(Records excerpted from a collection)
= = = = = = =

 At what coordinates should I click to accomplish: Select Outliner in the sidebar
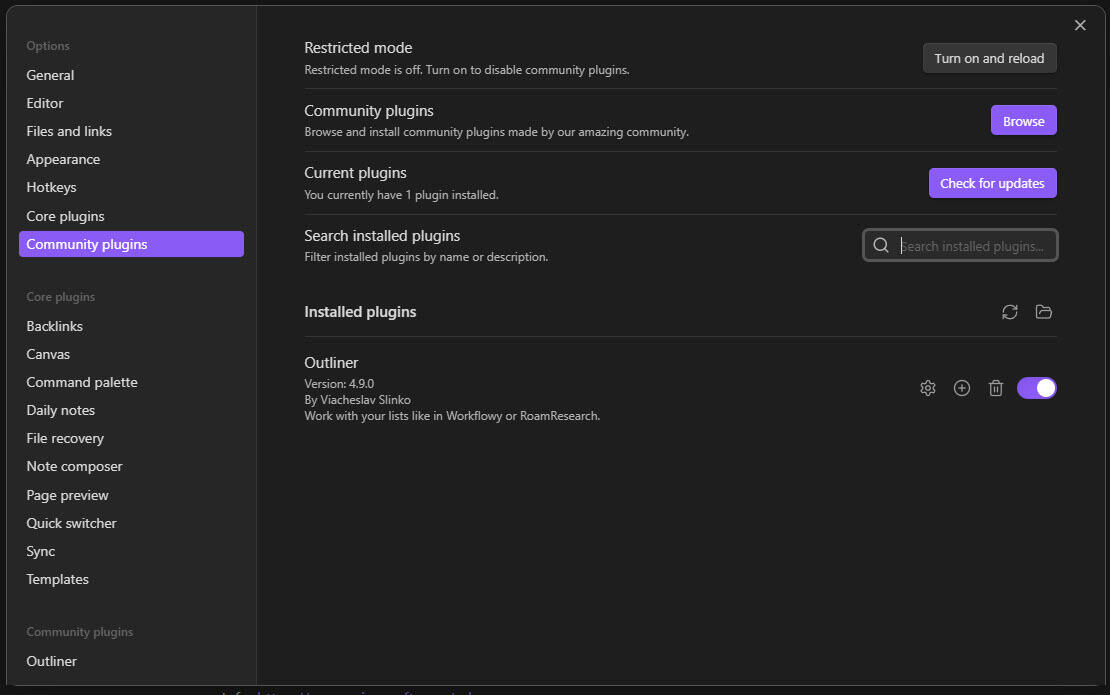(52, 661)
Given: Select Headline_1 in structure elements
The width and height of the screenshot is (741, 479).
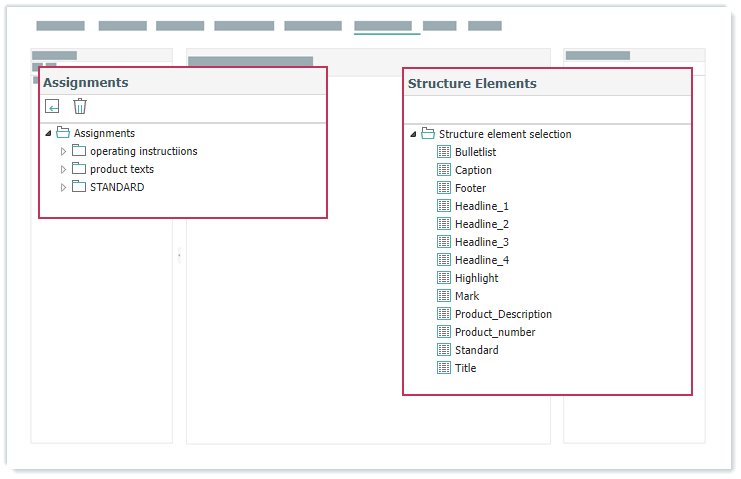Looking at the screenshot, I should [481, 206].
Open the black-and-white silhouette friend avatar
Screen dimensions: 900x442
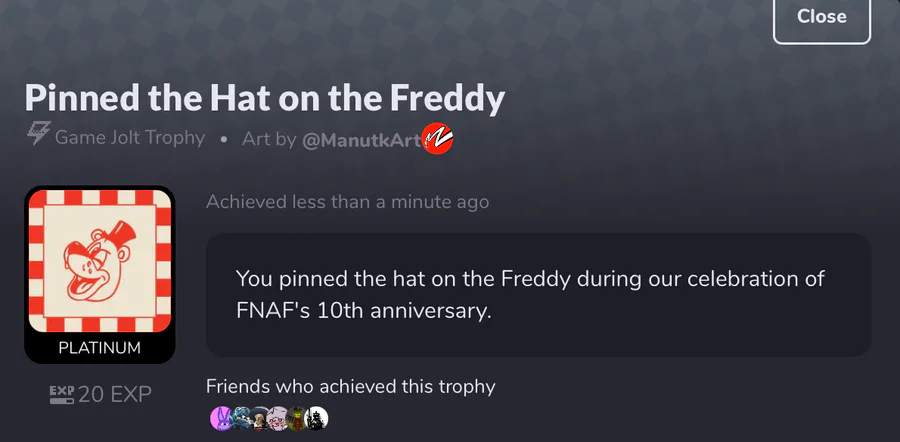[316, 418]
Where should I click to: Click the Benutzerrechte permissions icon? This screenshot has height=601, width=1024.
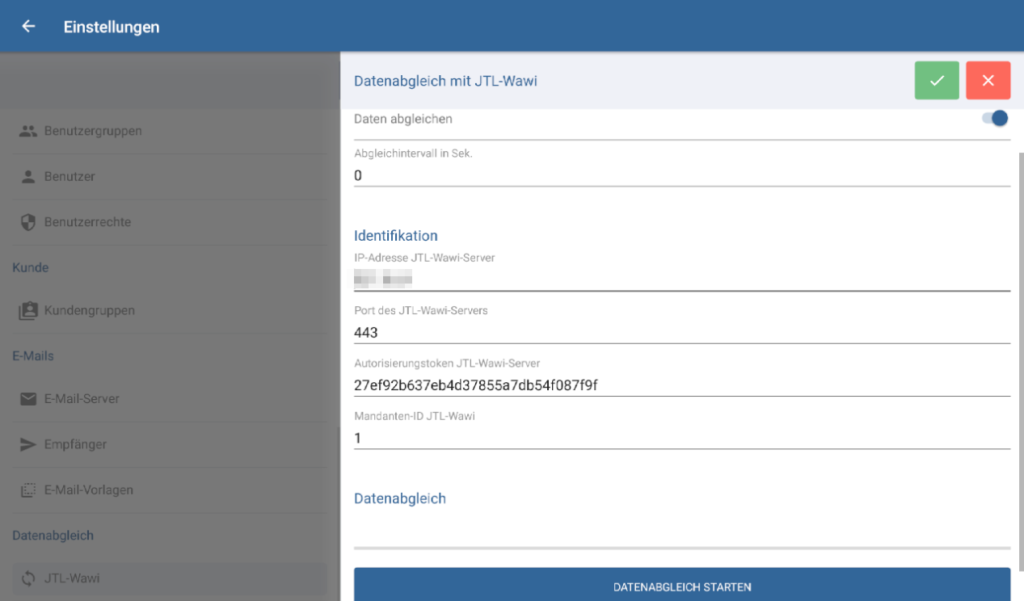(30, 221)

= = = = = = =

▸ **Task brief**: Print the records word for word and exclude any picture they hold.

▸ **Reply to the task**:
 At what coordinates should I click to accomplish: Select Outliner in the sidebar
(52, 661)
Given: Select Headline_1 in structure elements
The width and height of the screenshot is (741, 479).
Looking at the screenshot, I should [481, 206].
Open the black-and-white silhouette friend avatar
Screen dimensions: 900x442
[316, 418]
Where should I click to: Click the Benutzerrechte permissions icon? This screenshot has height=601, width=1024.
(30, 221)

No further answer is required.